Anglo-Irish Roman Catholic landowner

Walter Spring the Unfortunate (1620 – c.1678) was an Anglo-Irish Roman Catholic landowner involved in the Irish Confederate Wars.

==Biography==
Spring was the son of Thomas Spring, a lawyer. He was the grandson of Walter Spring, who had served as High Sheriff of Kerry, and the great-grandson of Captain Thomas Spring, Constable of Castlemaine. He inherited the family estates in County Kerry from his father, including Killagha Abbey, where he was born and brought up.

Unlike the previous generations of his family, Walter Spring was raised as a Catholic. His control of the strategic fortress at Castlemaine and the lands surrounding Milltown made him an important figure in Kerry. He attended the 1642 Kilkenny meeting of Catholic gentry which established the Association of the Confederate Catholics of Ireland and was active in helping to organise the war effort on behalf of the Catholic rebels. During the Cromwellian conquest of Ireland, Spring's fortified manor house at Killagha Abbey was attacked by soldiers of the New Model Army armed with canon, leading to its destruction.

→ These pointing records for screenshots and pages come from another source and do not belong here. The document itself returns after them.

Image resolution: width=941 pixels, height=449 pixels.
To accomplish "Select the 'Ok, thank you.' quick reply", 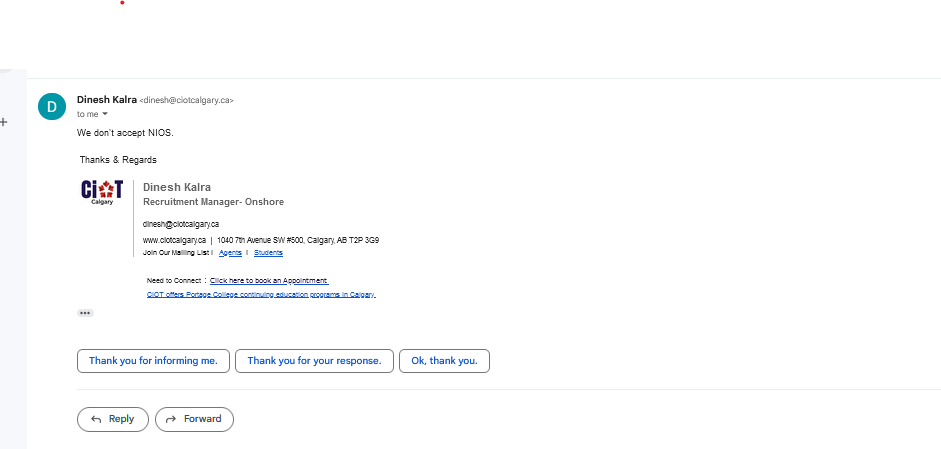I will pos(444,361).
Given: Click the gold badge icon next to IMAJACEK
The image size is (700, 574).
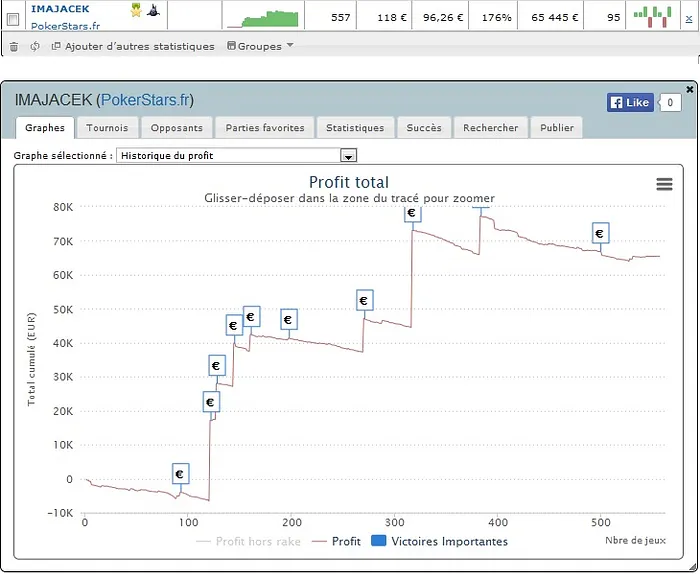Looking at the screenshot, I should [x=136, y=10].
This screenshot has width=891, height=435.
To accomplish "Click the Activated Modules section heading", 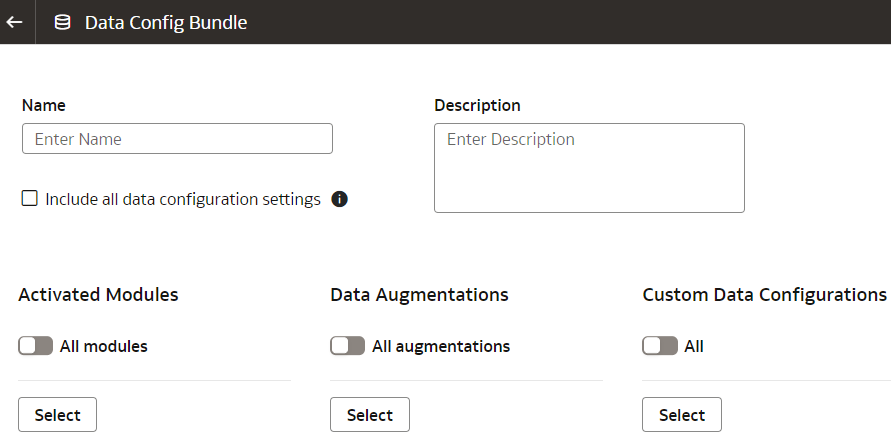I will 98,295.
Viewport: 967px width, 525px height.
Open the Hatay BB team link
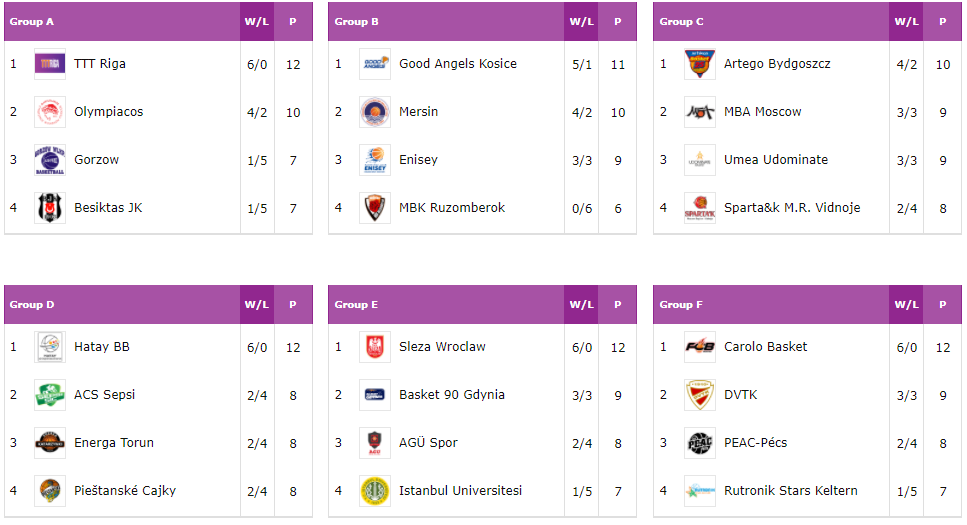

Cromwell seized Spring's extensive estates and granted Killagha to one of his supporters, Major John Godfrey.

Following the defeat of the Confederacy, Spring retained only a small portion of his estate. In order to protect it, he occasionally attended Protestant services. However, he was thought to still pose a significant threat by The Protectorate government and was transplanted to County Clare, where he had little influence, under the Act for the Settlement of Ireland 1652. This led to him being dubbed ‘The Unfortunate’ by both opponents and supporters. His remaining estates in Kerry were transferred to his son, Thomas.